Task to carry out: Can you copy out the items word for word, from the line containing "Viewport: 778px width, 1600px" down to the line containing "pos(980,54)", including both of those lines but leaving out the pictures?

Provided entries:

___

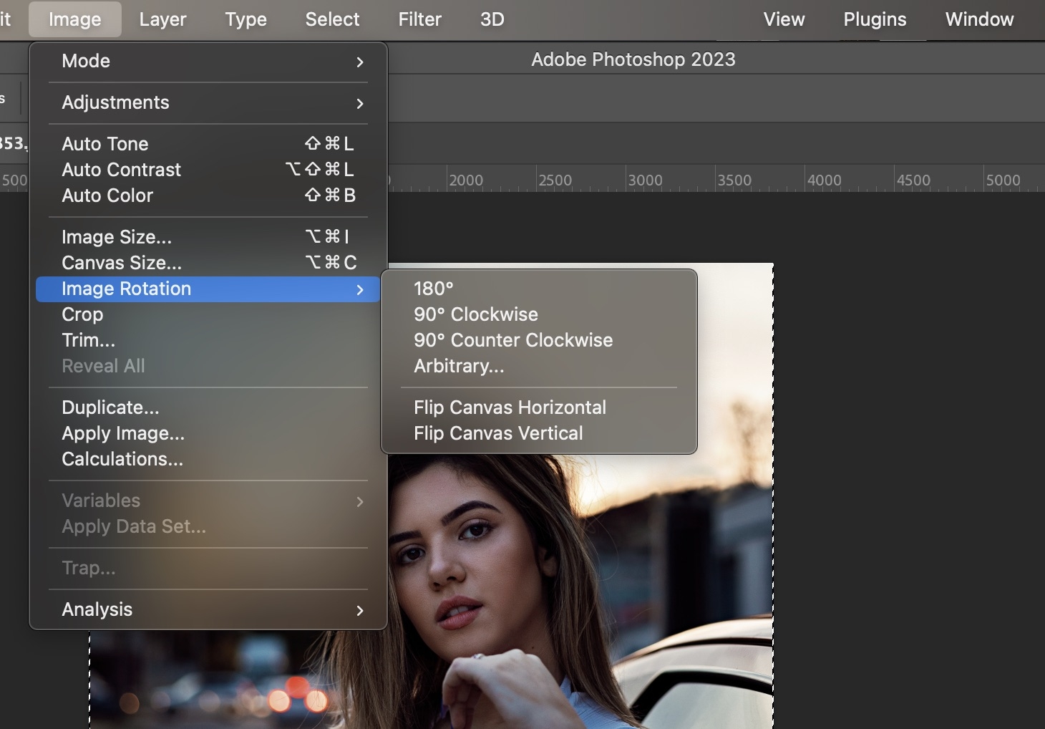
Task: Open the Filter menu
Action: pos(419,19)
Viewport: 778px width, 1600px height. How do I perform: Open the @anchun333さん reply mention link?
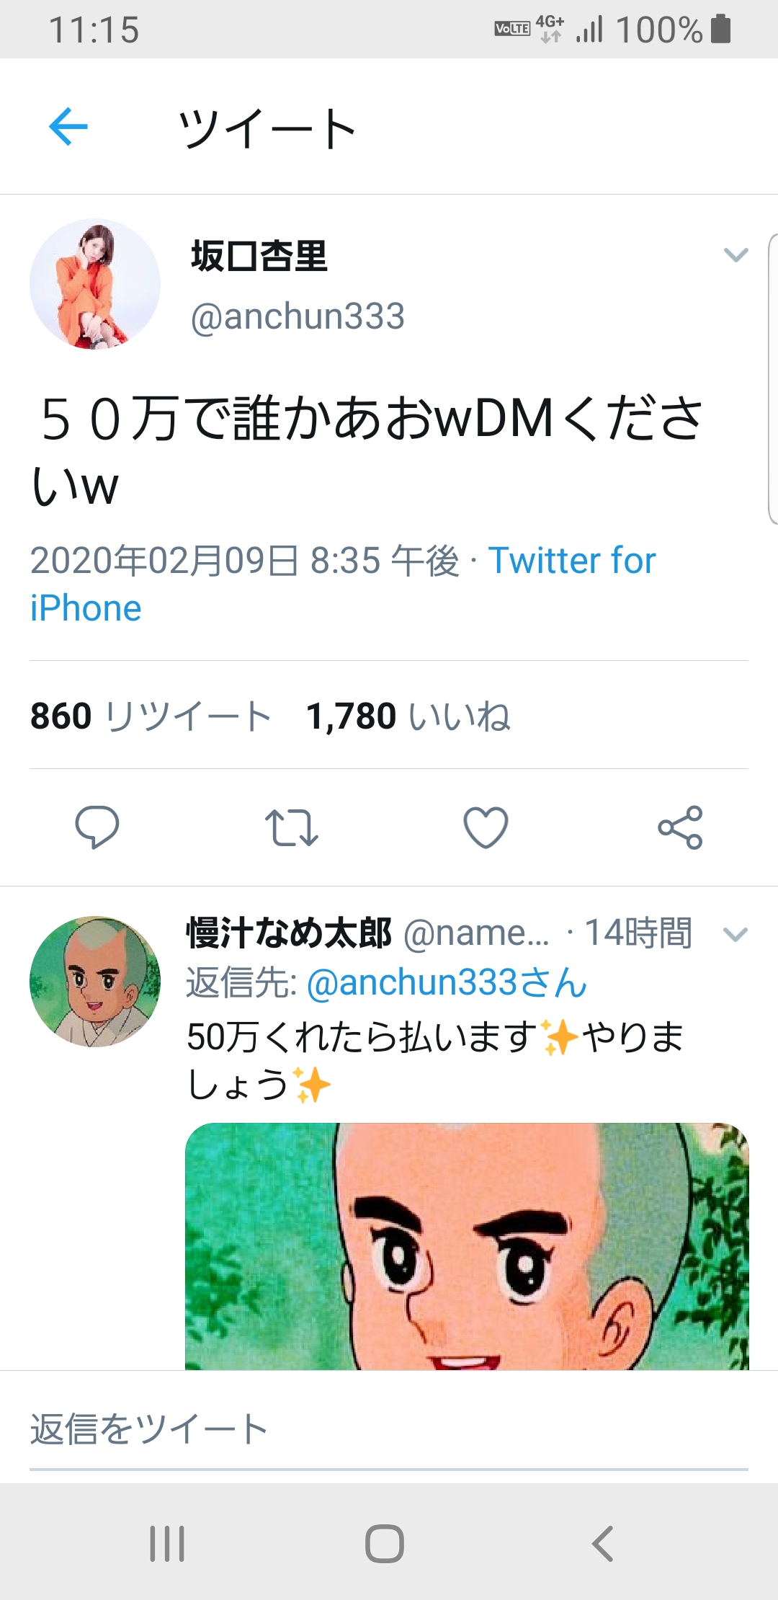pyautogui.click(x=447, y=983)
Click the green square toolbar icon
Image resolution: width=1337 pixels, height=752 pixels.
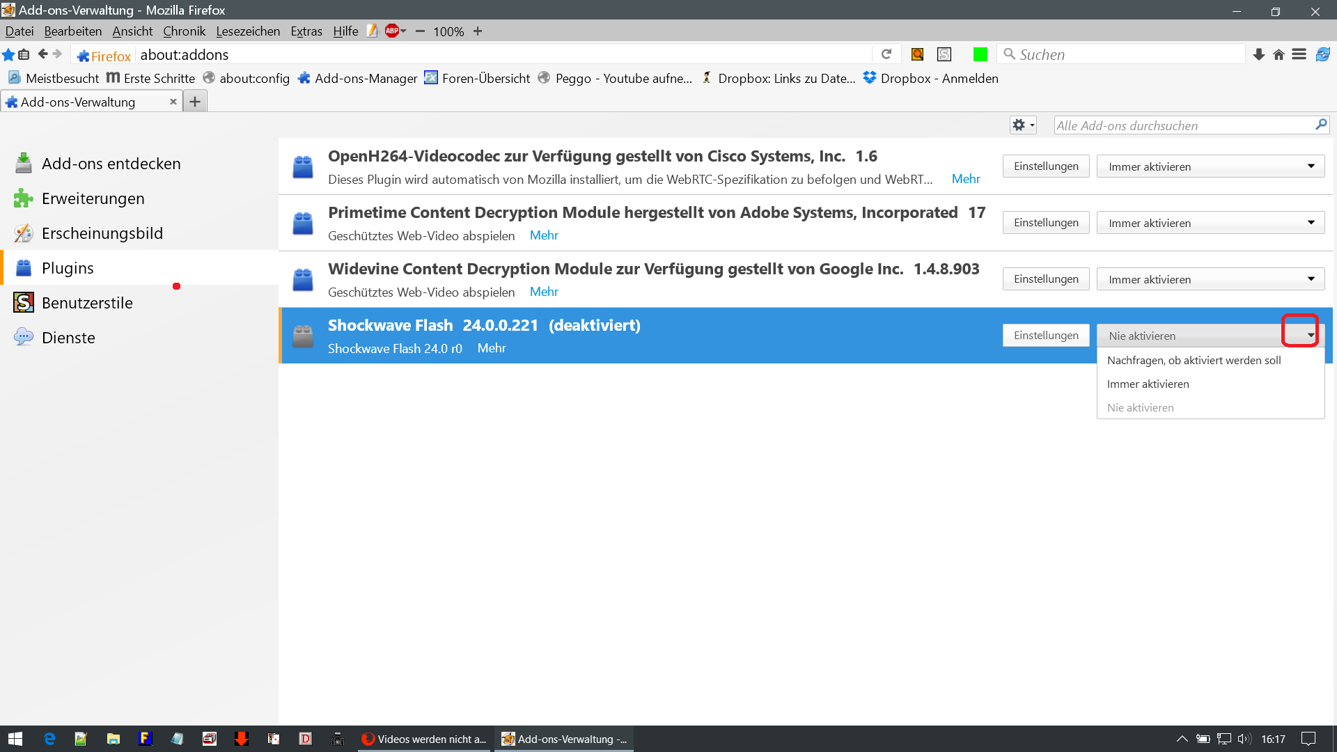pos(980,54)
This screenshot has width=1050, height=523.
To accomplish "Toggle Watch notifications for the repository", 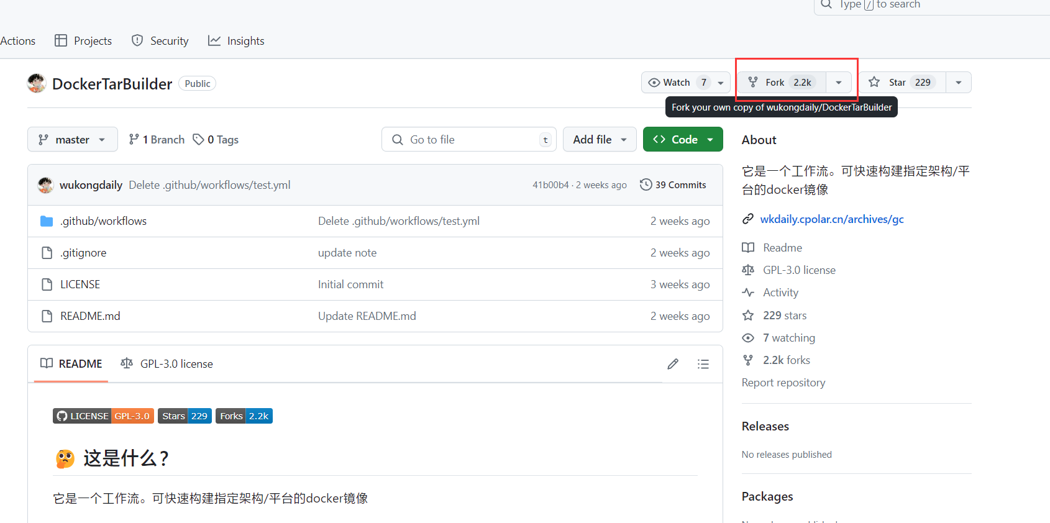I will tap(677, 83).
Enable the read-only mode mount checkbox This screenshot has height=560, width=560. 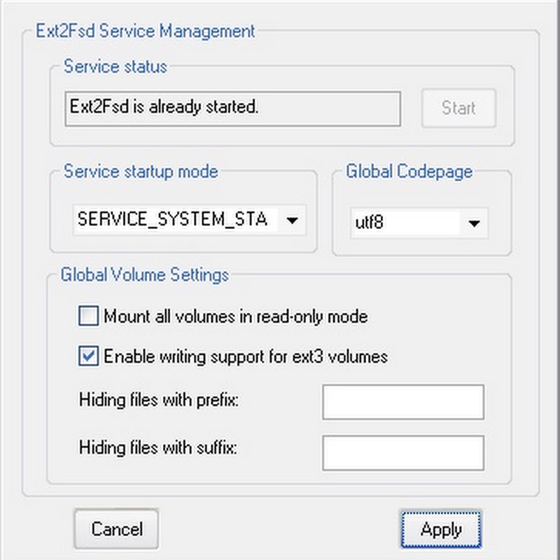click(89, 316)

___

The response:
Viewport: 778px width, 1600px height. How do I perform: Open the @anchun333さん reply mention link?
pyautogui.click(x=447, y=983)
Click the green square toolbar icon
Image resolution: width=1337 pixels, height=752 pixels.
pos(980,54)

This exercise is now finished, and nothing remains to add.